The game looked like it would have tipped to the side of the hardworking Australians as Materazzi saw a straight red from a challenge on Marco Bresciano. With 40 minutes of the game left, it looked like game on for the Aussies. However, they continued to make unsuccessful inroads into the tight Italian defence, marshalled by Fabio Cannavaro.

With ten minutes left, Cahill headed a corner over when it looked more likely that he would have converted it. And Australia was left cursing their luck again as they failed for the umpteen time to exploit their one man advantage.

Luck will continue to elude the plucky Australians as the clock ticked down to full time. In the third minute of injury time, the match seem certain to be heading for extra time. But Fabio Grosso had other ideas. He marauded into the box evading the first challenge before deftly trying to avoid the second. Unfortunately, Lucas Neill, who was the perpetrator of the second tackle was deemed to have committed a crime. Hence, a dubious penalty was awarded as Grosso fell under the faintest of touchest. Television replays showed that the referee got it all wrong but the referee had no doubt in his mind that Grosso was illegally brought down.
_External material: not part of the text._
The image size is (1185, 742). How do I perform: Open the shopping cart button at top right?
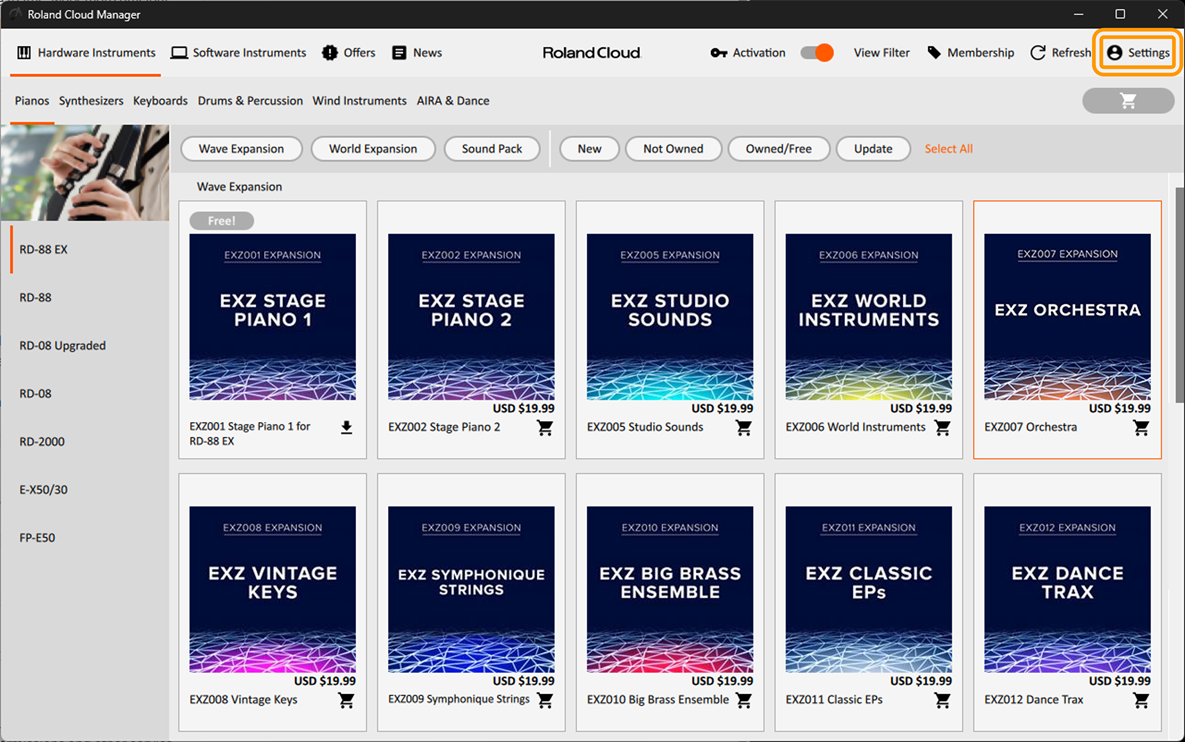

So up stepped Totti. With the Australians protesting vehemently over the penalty decision and the fans crying foul, Totti managed to shut out all distractions as he placed an unstoppable kick beyond the the despairing reach of Mark Schwarzer. It was the final kick of the game as the Italian fans went wild with celebration.

The winner was God-given. Pure luck. As Totti wheeled away in celebration, he stuck his thumb into his mouth implying that too bad Australia. This is Football. You need luck and we had all of it today.

How true. And with that the Italian Job was complete. Controversial as it sounds, luck is the key factor. And luck is you need if you want to commit daylight robbery.